Déçus, des pêcheurs français ont fait planer dans la soirée la menace d’actions contre les importations de produits britanniques.
La France avait dit vendredi attendre « un geste de bonne volonté » de Londres pour poursuivre les discussions, après avoir menacé d’engager à son encontre une procédure au niveau européen si aucune avancée n’était enregistrée dans la journée.
« Hier soir, après avoir reçu des éléments justificatifs additionnels de la part de la Commission européenne, le Royaume-Uni a accordé 18 licences à des navires de remplacement », a indiqué à l’AFP un porte-parole du gouvernement britannique. Une annonce confirmée par la Commission, qui négocie au nom de la France.

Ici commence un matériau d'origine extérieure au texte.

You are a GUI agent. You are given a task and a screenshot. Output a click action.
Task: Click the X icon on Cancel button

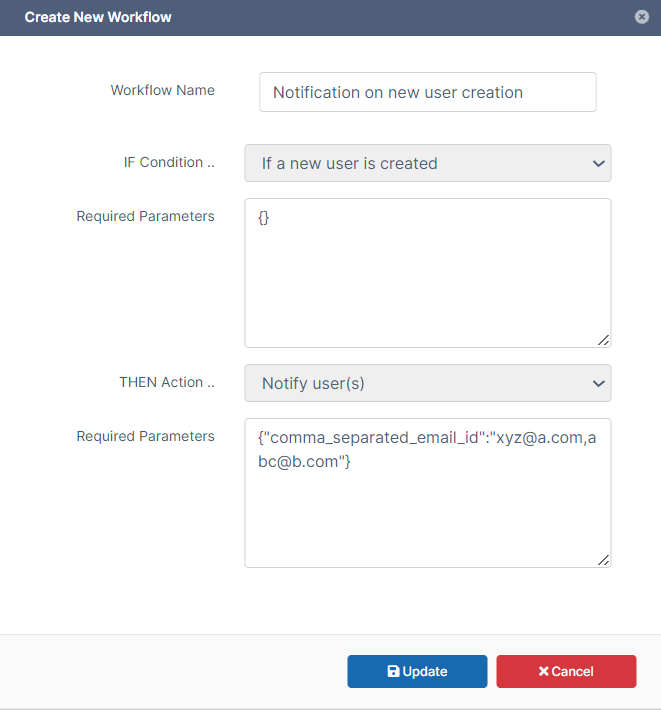click(x=543, y=672)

Ces nouveaux bateaux, qui prennent la place de navires pêchant auparavant dans les eaux britanniques mais dont Londres contestait l’antériorité, sont la principale pierre d’achoppement des discussions avec Paris.

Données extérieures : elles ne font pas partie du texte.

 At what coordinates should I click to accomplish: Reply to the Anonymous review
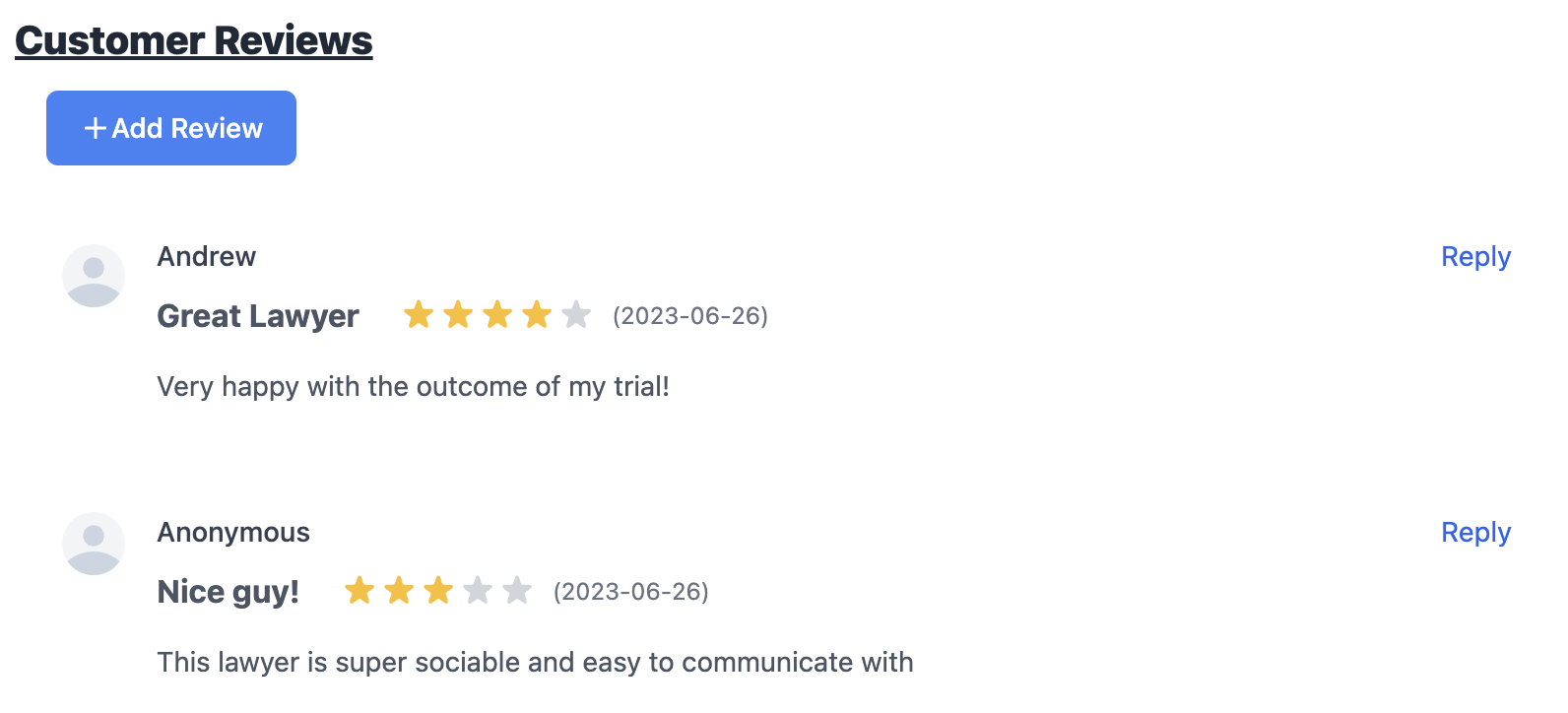(x=1475, y=533)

« Un travail technique plus approfondi se poursuit sur sept demandes supplémentaires concernant des navires de remplacement et devrait se conclure lundi », a ajouté le porte-parole britannique.

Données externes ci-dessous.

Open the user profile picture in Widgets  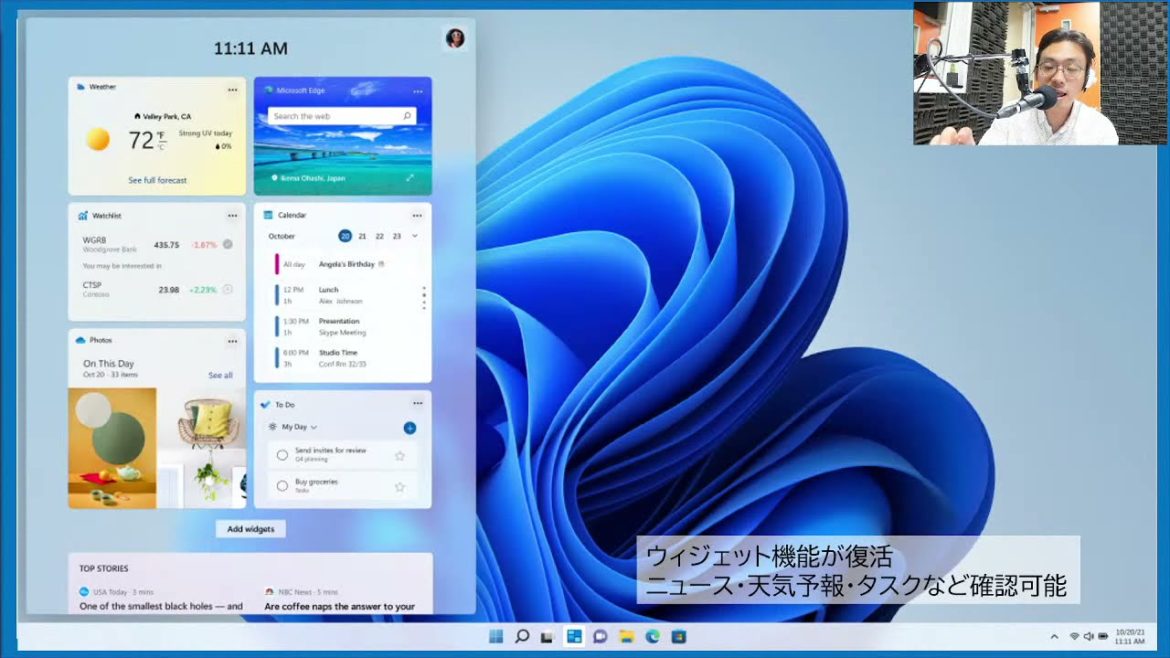point(455,38)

Par ailleurs, l’île anglo-normande de Jersey, qui octroie ses licences de manière indépendante, a approuvé samedi cinq nouvelles licences pour les pêcheurs français, a annoncé son gouvernement.
Au total, l’île a délivré jusqu’à présent 130 licences. Sa voisine Guernesey avait délivré début décembre une quarantaine de licences.
Selon le porte-parole britannique, ces décisions « concluent la période de pourparlers intensifs » des derniers jours entre Londres et la Commission.
-« Long processus »-
La France a toutefois prévenu qu’elle allait continuer à « travailler conjointement » avec la Commission pour obtenir les 81 licences encore manquantes.
Paris et Bruxelles vont ainsi « faire valoir des preuves que les Britanniques s’engagent à analyser dans les prochaines semaines », ont indiqué dans un communiqué commun la ministre de la Mer Annick Girardin et le secrétaire d’Etat aux Affaires européennes Clément Beaune.
« Une méthodologie claire et partagée pour les navires remplaçants est par ailleurs indispensable », ont-ils relevé.
En vertu de l’accord signé fin 2020 entre Londres et Bruxelles, les pêcheurs européens peuvent continuer à travailler dans les eaux britanniques à condition de pouvoir prouver qu’ils y pêchaient auparavant.
Mais depuis plus de onze mois, Français et Britanniques se disputent sur la nature et l’ampleur des justificatifs à fournir, notamment pour les nouveaux chalutiers.
Avec les 23 approbations annoncées samedi, la France a jusqu’ici obtenu 1.027 licences de pêche post-Brexit.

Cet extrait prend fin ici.